Wednesday, August 24, 2016

Equivalence of Unicode strings is strange

Originally HyPer had a very simple model for strings: We made sure that all strings are valid UTF-8, but otherwise did not really care about the intrinsics of Unicode. And that is actually a quite sane model for most applications. Usually we do not care about the precise string structure anyway, and in the few places that we do (e.g., strpos and substr), we add some extra logic to handle UTF-8 correctly.

That was all good until users started complaining about sort orders. When sorting UTF-8 naively, we sort by code point value, which is often ok but not always what users want. So we added support for collations:
select * from foo order by x collate "de_DE";

And that is where life starts getting interesting. The collate statement can either be given explicitly at any place in the query, as shown above, or added in a create table statement, giving a default collation for a column. So basically every value that is ordered or compared within a SQL statement can have an associated collation.

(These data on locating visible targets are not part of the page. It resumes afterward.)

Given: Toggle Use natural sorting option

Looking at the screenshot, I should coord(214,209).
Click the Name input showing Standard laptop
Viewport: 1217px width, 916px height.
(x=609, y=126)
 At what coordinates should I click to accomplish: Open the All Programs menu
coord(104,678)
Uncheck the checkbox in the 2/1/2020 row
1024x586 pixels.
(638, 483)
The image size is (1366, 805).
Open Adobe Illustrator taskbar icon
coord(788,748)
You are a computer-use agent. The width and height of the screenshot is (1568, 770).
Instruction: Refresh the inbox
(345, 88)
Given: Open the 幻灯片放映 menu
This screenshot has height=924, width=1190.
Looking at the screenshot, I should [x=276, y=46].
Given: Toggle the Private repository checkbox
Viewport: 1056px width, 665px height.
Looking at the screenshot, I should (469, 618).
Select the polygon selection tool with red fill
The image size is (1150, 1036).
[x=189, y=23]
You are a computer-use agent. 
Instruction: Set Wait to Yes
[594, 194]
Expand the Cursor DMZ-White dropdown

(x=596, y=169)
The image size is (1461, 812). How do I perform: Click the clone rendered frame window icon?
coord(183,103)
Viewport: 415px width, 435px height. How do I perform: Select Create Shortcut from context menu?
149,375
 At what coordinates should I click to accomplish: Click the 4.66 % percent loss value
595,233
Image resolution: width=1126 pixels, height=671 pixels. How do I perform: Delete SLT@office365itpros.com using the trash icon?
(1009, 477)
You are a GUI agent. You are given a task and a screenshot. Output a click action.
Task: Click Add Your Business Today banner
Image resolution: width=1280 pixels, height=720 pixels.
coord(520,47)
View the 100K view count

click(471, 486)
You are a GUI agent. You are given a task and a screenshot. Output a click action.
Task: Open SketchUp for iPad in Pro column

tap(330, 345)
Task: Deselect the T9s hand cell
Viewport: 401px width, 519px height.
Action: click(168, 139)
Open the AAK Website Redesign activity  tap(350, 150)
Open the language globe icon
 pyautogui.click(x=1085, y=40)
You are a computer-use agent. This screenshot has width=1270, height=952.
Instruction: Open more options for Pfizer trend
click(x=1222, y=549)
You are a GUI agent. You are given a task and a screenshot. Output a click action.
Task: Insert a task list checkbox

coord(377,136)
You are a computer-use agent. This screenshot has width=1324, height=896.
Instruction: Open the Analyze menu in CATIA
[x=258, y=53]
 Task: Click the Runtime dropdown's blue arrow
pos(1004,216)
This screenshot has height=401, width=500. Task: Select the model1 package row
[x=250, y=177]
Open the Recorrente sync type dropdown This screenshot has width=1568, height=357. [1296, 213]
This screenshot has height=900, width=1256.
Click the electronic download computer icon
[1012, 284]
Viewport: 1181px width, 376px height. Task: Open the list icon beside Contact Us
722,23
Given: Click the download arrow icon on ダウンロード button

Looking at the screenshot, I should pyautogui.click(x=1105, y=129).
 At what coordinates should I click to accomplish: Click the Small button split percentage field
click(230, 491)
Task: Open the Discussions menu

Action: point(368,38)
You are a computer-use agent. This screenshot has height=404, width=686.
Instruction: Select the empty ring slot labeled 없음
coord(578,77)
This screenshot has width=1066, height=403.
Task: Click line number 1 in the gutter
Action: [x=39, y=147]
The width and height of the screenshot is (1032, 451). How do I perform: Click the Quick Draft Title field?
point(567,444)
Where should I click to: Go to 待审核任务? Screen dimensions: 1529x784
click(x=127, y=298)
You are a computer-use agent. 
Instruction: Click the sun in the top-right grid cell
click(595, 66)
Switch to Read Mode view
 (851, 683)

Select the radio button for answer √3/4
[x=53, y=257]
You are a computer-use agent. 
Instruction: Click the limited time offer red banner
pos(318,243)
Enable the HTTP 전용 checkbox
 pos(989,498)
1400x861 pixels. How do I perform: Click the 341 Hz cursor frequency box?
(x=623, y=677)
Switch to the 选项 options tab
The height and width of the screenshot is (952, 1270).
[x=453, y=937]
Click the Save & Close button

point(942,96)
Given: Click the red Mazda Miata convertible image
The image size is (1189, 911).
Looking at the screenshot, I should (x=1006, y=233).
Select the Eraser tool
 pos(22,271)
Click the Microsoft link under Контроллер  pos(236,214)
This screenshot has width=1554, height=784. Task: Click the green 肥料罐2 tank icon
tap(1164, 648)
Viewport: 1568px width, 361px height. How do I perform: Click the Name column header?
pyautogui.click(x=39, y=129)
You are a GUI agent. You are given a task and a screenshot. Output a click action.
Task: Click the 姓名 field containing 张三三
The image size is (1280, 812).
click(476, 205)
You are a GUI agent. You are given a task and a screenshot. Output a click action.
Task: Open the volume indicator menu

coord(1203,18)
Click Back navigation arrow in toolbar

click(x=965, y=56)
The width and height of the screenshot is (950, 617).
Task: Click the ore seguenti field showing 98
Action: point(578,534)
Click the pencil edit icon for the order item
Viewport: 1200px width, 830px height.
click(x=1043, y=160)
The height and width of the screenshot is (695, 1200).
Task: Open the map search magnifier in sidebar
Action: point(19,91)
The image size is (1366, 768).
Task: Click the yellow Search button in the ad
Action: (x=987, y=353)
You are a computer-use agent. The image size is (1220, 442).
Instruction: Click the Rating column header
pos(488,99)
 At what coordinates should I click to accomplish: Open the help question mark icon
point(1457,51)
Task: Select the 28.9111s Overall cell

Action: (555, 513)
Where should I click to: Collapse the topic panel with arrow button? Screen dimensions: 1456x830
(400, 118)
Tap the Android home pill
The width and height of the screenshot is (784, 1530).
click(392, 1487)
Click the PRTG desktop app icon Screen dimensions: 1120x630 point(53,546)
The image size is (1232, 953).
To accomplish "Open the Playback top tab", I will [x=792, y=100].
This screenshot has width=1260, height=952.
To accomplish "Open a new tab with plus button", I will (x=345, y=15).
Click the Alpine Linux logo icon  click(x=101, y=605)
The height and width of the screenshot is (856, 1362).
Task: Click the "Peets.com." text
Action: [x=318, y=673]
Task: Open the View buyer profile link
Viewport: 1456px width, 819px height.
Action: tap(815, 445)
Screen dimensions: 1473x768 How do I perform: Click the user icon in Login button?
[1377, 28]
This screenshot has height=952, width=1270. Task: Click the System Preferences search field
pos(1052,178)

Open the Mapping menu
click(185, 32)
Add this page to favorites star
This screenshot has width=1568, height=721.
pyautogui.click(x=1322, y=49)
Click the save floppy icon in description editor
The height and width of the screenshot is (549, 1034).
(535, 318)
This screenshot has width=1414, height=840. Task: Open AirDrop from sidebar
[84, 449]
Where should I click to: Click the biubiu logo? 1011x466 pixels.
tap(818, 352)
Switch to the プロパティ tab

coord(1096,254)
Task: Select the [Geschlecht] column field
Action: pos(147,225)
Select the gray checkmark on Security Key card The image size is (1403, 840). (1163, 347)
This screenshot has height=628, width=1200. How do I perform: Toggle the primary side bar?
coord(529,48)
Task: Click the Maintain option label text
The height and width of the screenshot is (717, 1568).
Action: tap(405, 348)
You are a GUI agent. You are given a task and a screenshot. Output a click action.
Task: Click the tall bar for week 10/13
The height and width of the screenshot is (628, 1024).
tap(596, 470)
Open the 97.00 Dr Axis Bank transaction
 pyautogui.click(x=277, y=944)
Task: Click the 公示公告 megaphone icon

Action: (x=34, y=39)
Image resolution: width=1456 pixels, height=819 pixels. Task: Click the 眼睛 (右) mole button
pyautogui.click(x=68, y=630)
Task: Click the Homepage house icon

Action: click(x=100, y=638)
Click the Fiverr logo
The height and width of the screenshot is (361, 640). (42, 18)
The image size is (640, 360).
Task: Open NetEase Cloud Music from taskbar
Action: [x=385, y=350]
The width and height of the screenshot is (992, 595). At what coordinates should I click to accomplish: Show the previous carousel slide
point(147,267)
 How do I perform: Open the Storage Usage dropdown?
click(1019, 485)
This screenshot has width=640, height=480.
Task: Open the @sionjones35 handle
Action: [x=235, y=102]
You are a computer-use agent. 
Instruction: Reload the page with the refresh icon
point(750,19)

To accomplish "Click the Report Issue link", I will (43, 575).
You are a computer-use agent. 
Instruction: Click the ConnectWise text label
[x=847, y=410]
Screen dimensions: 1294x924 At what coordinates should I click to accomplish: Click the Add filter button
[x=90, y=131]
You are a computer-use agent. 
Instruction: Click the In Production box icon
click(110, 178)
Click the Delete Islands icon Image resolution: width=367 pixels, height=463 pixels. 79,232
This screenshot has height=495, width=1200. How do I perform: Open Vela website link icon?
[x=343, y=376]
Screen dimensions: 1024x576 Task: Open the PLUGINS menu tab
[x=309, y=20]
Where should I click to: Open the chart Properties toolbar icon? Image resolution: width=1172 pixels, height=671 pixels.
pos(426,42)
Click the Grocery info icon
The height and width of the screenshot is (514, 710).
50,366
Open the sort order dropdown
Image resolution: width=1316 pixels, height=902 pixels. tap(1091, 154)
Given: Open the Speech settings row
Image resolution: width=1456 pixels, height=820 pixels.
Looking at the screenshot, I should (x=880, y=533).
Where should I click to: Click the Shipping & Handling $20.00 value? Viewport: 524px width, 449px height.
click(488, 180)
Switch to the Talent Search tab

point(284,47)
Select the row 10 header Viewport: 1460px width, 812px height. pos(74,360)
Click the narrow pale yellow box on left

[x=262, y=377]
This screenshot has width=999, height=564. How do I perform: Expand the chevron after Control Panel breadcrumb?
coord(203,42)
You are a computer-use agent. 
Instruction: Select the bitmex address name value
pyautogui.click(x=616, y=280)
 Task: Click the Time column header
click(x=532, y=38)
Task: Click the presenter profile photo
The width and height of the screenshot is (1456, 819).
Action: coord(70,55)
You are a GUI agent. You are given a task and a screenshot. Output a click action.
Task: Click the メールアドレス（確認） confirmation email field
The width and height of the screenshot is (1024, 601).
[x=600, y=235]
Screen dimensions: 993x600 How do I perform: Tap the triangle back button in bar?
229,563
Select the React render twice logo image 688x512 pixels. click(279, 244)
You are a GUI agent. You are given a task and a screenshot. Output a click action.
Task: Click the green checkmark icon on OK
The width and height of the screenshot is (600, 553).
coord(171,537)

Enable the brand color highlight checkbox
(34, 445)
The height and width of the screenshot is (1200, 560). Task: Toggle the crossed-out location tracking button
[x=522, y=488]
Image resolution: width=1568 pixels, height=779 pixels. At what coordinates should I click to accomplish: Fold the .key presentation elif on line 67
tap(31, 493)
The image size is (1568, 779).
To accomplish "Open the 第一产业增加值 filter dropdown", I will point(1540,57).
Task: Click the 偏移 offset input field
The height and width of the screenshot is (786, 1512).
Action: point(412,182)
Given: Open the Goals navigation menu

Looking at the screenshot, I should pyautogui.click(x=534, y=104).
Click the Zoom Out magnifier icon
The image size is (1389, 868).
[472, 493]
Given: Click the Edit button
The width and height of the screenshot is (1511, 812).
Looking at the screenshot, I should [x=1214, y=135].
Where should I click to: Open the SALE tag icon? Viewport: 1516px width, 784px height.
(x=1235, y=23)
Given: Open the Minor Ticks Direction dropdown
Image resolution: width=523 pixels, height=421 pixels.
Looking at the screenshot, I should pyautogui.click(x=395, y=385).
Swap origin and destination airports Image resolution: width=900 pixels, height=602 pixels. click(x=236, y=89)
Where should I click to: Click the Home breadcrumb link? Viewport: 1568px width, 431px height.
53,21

Initially I naively though that this would just affect the comparison operation, like calling strcoll instead of strcmp, but life is unfortunately much more complex. First, the Unicode collation algorithm is quite involved, translating the input sequence into a sequence of 3 (or 4) level of weights before comparisons, and second, some insane database systems default to case-insensitive collations, and some users actually want that behavior.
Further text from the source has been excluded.